世界日報 Web版

「虫聞くや音符にとつてみたくなる」(猪子…


 「虫聞くや音符にとつてみたくなる」(猪子生牙)。そろそろ秋の虫の声の時期だと思って、帰宅時間に街路樹や家の塀などの暗がりで耳を澄ませてみるが、細々とした声が聞こえてくるばかり。

 まだ本格的な秋ではないこともあるだろうが、少しばかり寂しい思いもする。といっても、秋の虫の声がしてもどの虫が鳴いているのか分からないので、セミのように聞き分けられないのだが。

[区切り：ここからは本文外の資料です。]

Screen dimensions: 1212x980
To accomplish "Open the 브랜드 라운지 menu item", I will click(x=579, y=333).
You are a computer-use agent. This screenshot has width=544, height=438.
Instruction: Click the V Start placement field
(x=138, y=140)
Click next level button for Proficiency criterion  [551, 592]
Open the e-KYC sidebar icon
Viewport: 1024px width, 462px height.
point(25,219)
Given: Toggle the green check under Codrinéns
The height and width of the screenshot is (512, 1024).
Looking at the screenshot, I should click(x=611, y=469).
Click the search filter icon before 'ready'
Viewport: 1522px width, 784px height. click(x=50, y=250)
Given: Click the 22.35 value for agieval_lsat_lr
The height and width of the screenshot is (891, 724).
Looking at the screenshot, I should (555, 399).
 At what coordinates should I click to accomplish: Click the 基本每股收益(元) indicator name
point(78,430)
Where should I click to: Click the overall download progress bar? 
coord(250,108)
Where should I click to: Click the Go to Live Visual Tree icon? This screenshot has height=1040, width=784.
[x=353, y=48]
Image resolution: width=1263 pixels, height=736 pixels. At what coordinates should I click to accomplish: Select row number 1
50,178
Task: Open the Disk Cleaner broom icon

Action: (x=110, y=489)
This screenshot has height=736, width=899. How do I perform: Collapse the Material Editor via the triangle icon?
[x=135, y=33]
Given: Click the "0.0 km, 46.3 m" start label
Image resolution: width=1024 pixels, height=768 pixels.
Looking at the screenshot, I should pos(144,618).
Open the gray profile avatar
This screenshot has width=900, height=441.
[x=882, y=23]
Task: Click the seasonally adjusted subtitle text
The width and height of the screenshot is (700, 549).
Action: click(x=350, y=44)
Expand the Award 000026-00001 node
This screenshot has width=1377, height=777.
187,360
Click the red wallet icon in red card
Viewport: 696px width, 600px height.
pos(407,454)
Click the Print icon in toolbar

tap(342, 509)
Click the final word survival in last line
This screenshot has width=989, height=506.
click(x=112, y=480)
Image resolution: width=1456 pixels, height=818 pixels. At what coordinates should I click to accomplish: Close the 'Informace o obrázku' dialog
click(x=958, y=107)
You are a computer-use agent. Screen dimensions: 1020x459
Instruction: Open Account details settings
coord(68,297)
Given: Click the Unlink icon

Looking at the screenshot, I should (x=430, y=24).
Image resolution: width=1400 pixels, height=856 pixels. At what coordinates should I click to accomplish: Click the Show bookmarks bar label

 平安時代の才女・清少納言の『枕草子』を読んでいると、第43段に虫についての言及がある。「虫はすずむし。ひぐらし。蝶。まつむし。きりぎりす」が趣があって好ましいとしている。清少納言は好き嫌いがはっきりしているので、虫の中でも美しいものや鳴き声のきれいなものを挙げている気がする。

 ただ、平安時代の「すずむし」は現在の「鈴虫」ではなく「松虫」のことであると注が付いている。ややこしいが、要するに当時と現在とでは「すずむし」と「まつむし」とが入れ替わっているのだ。

 とはいえ、この混同については異論もあるので、確実なことは分からない。それよりも「みのむし」を「いとあはれなり」と述べているのは興味深い。

 なぜ、あはれと感じたかというと、ミノムシは鬼が生んで捨てたもので、その親を慕って「ちちよ、ちちよ」と鳴くからだという。当時は、ミノムシは秋の虫のように鳴くと信じられていた。風流な話だが、そのミノムシも今ではほとんど見掛けない。